Netflix has booked “The Final Table,” a high-end cooking contest that pits 24 international star chefs against each other in creating dishes from around the world. The streaming giant has also lined up “Death by Magic,” featuring a British magician who travels the globe performing stunts that stymied – and killed – other illusionists.
Unveiling sneak peeks of both shows at the Edinburgh TV Festival on Thursday, Brandon Riegg, Netflix’s vice president of unscripted programming, said “The Final Table” was distinguished by its starry complement of competing chefs, at least half of whom have a Michelin star. “We wanted to take a bold swing and sort of show in that space only what Netflix could really do,” Riegg said. “Just having that caliber of chef is something new.”

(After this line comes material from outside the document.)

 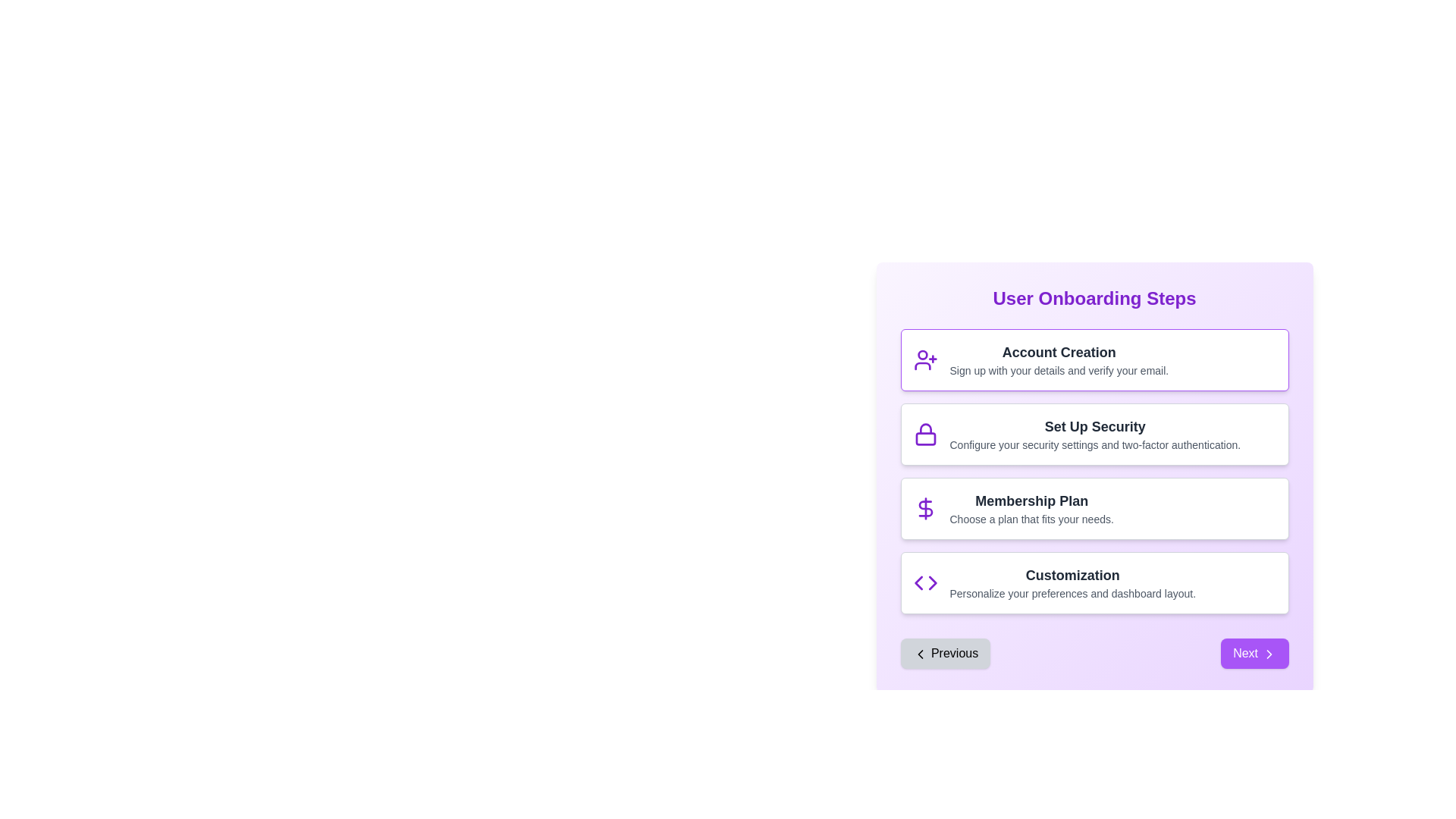 What do you see at coordinates (1072, 576) in the screenshot?
I see `the 'Customization' text label, which serves as a section title in the User Onboarding Steps card` at bounding box center [1072, 576].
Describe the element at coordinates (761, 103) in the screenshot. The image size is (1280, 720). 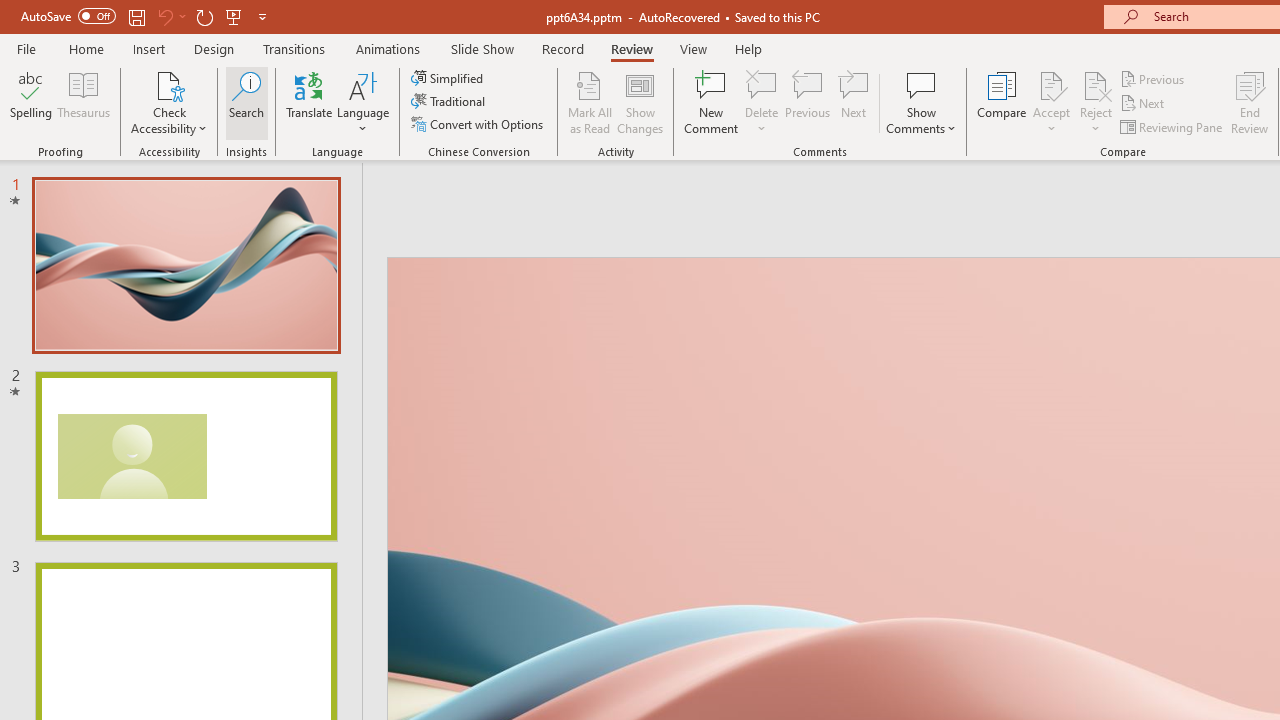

The contestants try their hand at haute-cuisine versions of national dishes such as Spanish paella, an American Thanksgiving dinner and a traditional English breakfast. The show, produced by the duo behind “MasterChef,” Robin Ashbrook and Yasmin Shackleton, is expected to drop later this year.
“Death by Magic” stars British magician Drummond Money-Coutts, whose mission is to uncover the “stories of magicians who died performing the most dangerous stunts ever attempted,” he says in the trailer. “I’ll be putting my life at risk as I attempt my own version of the stunts that cost magicians their lives.”
The clip in Edinburgh showed Money-Coutts, who goes by the moniker DMC, wowing locals in distant lands with tricks such as transforming a figurine into a live frog but also frightening with stunts that see him set aflame or locked inside a trunk left on railroad tracks as a speeding train approaches. Riegg said the show, which will also drop later this year, encompassed more than just a collection of fancy illusions.
“There was a narrative to it,” Riegg said. “It was part storytelling, in terms of the history lessons, and allowing him to update [the other magicians’ tricks] and do his brand of magic.”
Riegg also showed a clip of “Sunderland Till I Die,” a documentary series on the Sunderland soccer team and the ardor it inspires in the local community, where the parish priest prays for the team and silver-haired ladies wipe away tears over it. The documentary is produced by James Corden’s Fulwell 73.
Two other unscripted shows announced Thursday are “Flinch,” a comedy game show challenging contestants to games in the hills of Ireland, and “Derren Brown: Sacrifice,” which features psychological illusionist Brown trying to dismantle a man’s prejudices.
The new unscripted shows come as Netflix basks in the smash success of the rebooted “Queer Eye” and the solid performance of “Nailed It!”, a baking contest for fumbling amateurs.